Stored records
=======
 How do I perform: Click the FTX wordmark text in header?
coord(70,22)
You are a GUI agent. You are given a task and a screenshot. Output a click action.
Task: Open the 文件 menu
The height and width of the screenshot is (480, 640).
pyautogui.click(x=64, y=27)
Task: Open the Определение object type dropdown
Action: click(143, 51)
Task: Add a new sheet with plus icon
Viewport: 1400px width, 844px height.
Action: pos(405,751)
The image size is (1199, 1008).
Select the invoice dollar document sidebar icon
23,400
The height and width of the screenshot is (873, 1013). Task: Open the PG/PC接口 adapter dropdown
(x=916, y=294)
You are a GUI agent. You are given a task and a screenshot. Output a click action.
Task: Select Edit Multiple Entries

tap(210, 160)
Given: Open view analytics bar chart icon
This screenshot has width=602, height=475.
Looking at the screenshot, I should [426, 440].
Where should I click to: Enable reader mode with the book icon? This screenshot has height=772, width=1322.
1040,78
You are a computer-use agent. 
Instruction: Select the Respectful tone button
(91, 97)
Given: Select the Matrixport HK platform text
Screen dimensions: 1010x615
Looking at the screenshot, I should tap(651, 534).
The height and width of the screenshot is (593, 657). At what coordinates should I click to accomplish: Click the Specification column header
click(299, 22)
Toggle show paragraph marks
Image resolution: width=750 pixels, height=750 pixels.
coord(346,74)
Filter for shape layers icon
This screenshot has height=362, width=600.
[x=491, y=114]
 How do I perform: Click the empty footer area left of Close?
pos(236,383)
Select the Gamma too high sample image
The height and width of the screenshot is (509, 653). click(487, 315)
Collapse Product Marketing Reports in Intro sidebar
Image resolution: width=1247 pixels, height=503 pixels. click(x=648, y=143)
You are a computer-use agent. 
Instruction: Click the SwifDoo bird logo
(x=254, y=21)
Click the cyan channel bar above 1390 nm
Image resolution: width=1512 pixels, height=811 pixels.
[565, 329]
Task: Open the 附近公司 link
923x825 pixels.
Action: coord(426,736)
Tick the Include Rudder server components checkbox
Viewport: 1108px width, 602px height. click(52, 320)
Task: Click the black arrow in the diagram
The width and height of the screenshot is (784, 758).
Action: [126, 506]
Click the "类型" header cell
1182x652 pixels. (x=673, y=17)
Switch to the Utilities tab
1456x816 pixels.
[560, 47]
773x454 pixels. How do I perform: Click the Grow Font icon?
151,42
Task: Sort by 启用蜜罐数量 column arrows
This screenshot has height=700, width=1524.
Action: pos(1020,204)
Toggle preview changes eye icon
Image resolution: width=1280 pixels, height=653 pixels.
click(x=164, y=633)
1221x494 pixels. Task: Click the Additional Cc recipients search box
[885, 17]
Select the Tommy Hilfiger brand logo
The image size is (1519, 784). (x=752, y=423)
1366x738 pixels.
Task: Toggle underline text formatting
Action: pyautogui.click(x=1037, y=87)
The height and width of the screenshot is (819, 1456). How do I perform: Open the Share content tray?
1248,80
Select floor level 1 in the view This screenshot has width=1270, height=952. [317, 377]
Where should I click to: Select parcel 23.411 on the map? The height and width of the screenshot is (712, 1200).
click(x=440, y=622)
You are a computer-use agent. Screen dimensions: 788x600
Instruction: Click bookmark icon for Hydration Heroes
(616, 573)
=======
Through the last line of the entries above, beginning at the line containing "Where should I click to: Select", transcribe each line exactly, both ends included and nothing more.

Task result:
Where should I click to: Select parcel 23.411 on the map? The height and width of the screenshot is (712, 1200).
click(x=440, y=622)
You are a computer-use agent. Screen dimensions: 788x600
Instruction: Click bookmark icon for Hydration Heroes
(616, 573)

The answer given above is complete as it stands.